Panglima TNI, Jenderal Agus Subiyanto, memberikan pernyataan tegas terkait status siaga tempur di Papua. Beliau meluruskan pemahaman yang berkembang di masyarakat bahwa status tersebut bukanlah bentuk operasi militer, melainkan sebuah langkah antisipasi terukur dalam menghadapi potensi gangguan keamanan. Penegasan ini disampaikan untuk menghindari kesalahpahaman dan memberikan informasi yang akurat mengenai situasi di lapangan.
Dalam konferensi pers yang diselenggarakan di Markas Besar TNI, Cilangkap, Jakarta Timur, pada hari Minggu, 28 April 2024, Jenderal Agus Subiyanto menjelaskan bahwa keputusan untuk menerapkan status siaga tempur di Papua diambil sebagai respons terhadap dinamika keamanan yang meningkat, terutama aktivitas kelompok bersenjata yang mengganggu stabilitas wilayah. “Ini bukanlah operasi militer. Ini adalah siaga tempur, yang artinya kami meningkatkan kesiapsiagaan dan siap merespons setiap potensi ancaman dengan cepat dan terukur,” jelas Panglima TNI.

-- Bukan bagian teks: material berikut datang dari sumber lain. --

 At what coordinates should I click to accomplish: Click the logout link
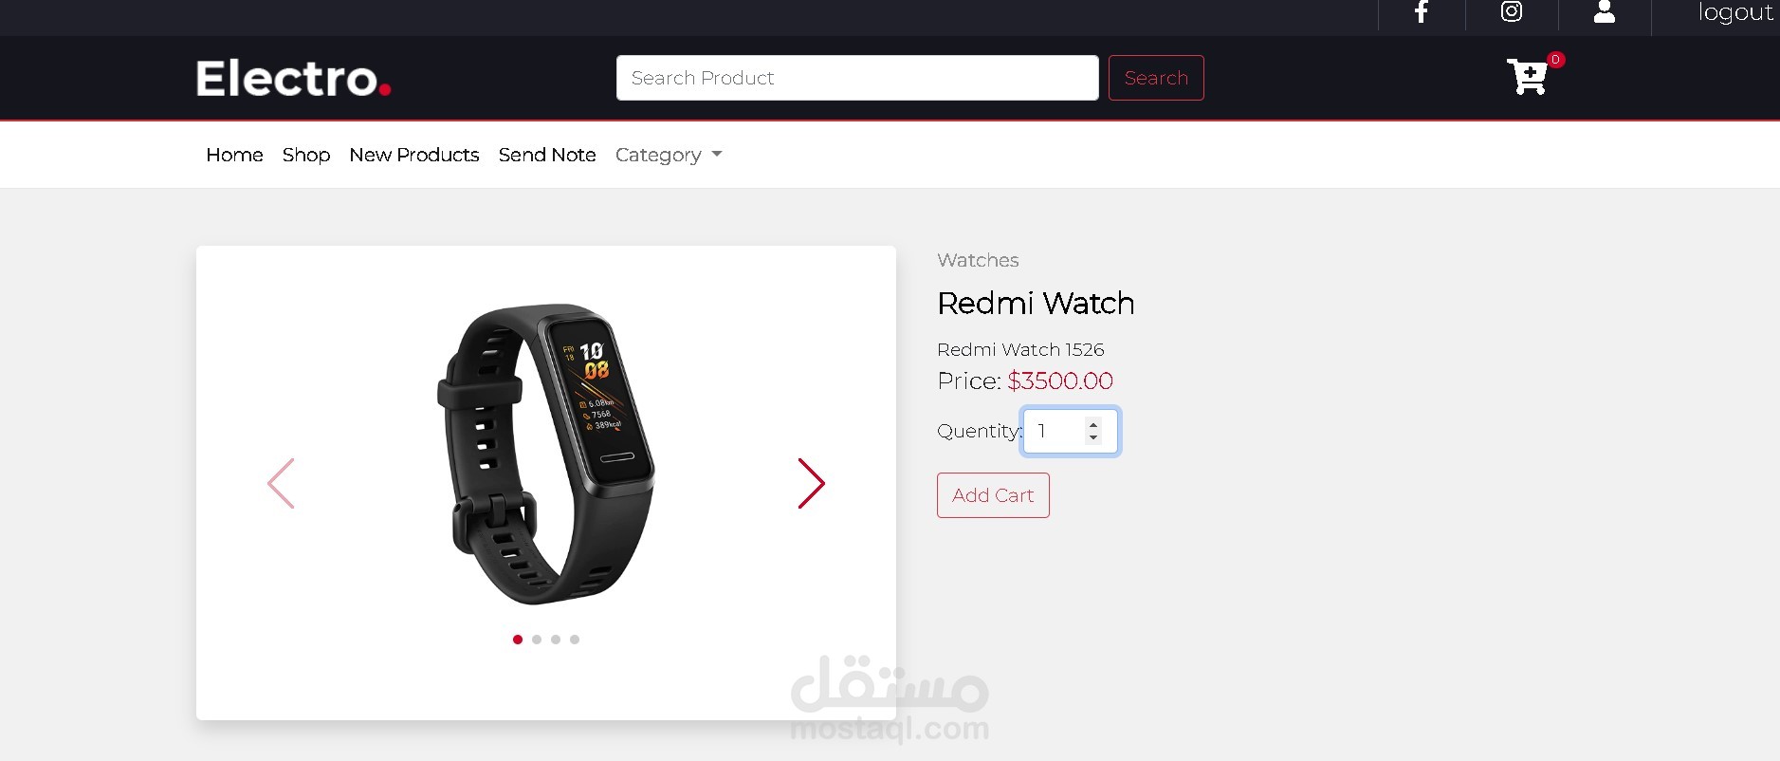(1734, 12)
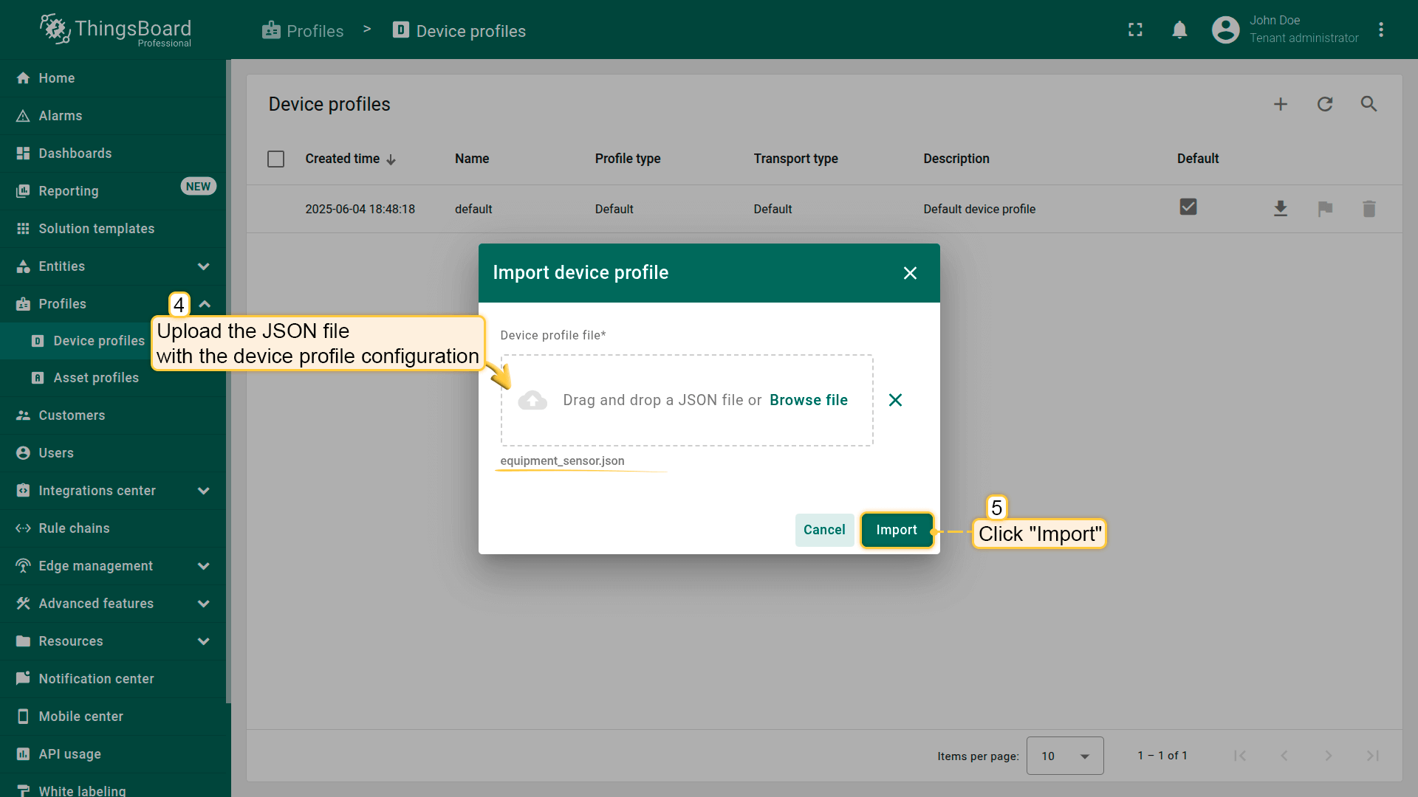Toggle the Default checkbox for default profile
Screen dimensions: 1418x797
click(x=1188, y=207)
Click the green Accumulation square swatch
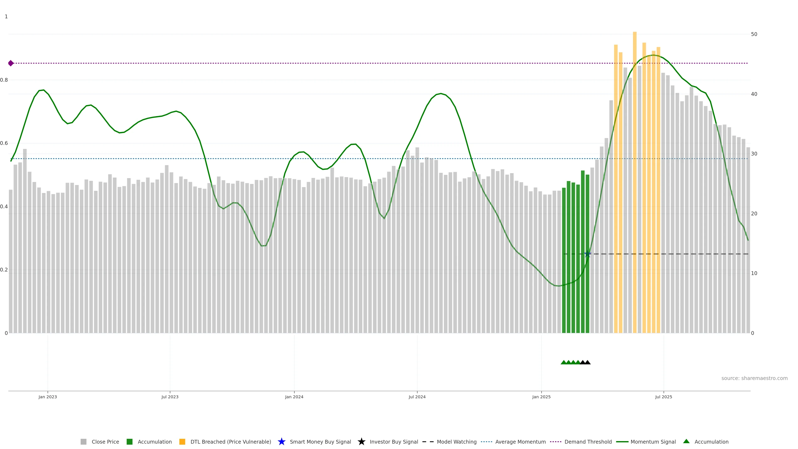 click(x=129, y=442)
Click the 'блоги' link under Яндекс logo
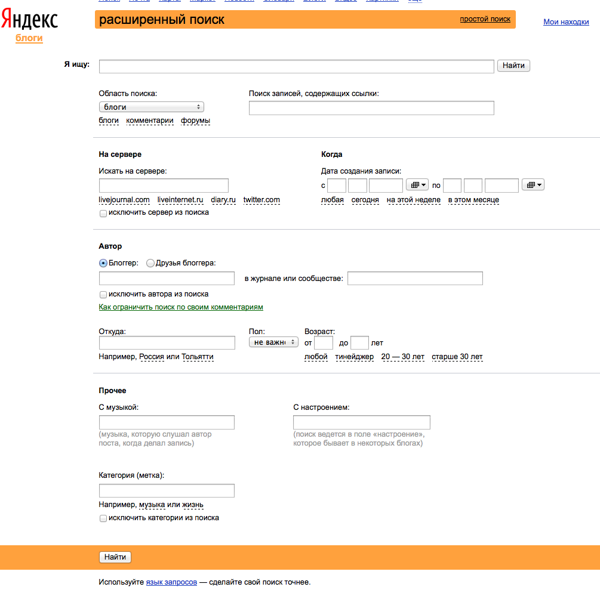This screenshot has width=600, height=590. (29, 38)
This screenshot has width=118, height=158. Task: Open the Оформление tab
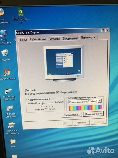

Panglima TNI juga menekankan perbedaan mendasar antara status siaga tempur dan operasi militer. Beliau menjelaskan bahwa operasi militer biasanya melibatkan pengerahan kekuatan militer dalam skala besar dengan tujuan mencapai target militer yang spesifik. Sementara itu, siaga tempur lebih berfokus pada peningkatan kesiapan pasukan untuk merespons potensi ancaman yang mungkin timbul.
“Kami mengedepankan pendekatan persuasif dan humanis dalam menangani situasi di Papua. Namun, kami juga harus siap menghadapi segala kemungkinan ancaman yang ada. Kami tidak ingin ada korban sipil dalam setiap tindakan yang kami lakukan,” tambah Jenderal Agus.
Menurut keterangan dari Kepala Staf Komando Daerah Militer (Kasdam) XVII/Cenderawasih, Brigadir Jenderal TNI Yudha Airlangga, yang turut hadir dalam konferensi pers tersebut, status siaga tempur ini melibatkan peningkatan patroli, pengawasan, dan kesiapan pasukan di wilayah-wilayah yang dianggap rawan. “Kami meningkatkan intensitas kegiatan pengamanan dan memastikan bahwa pasukan kami siap merespons setiap potensi ancaman dengan cepat dan efektif,” ungkap Brigjen Yudha.
Panglima TNI juga menegaskan pentingnya koordinasi dengan pihak kepolisian dan pemerintah daerah dalam menjaga keamanan di Papua. Beliau berharap agar masyarakat dapat memahami dan mendukung upaya TNI dalam menciptakan stabilitas keamanan di wilayah tersebut. Dengan penjelasan ini, diharapkan tidak ada lagi kesalahpahaman mengenai status siaga tempur yang bukan merupakan operasi militer, melainkan langkah antisipasi terukur untuk menjaga stabilitas dan keamanan di wilayah Papua.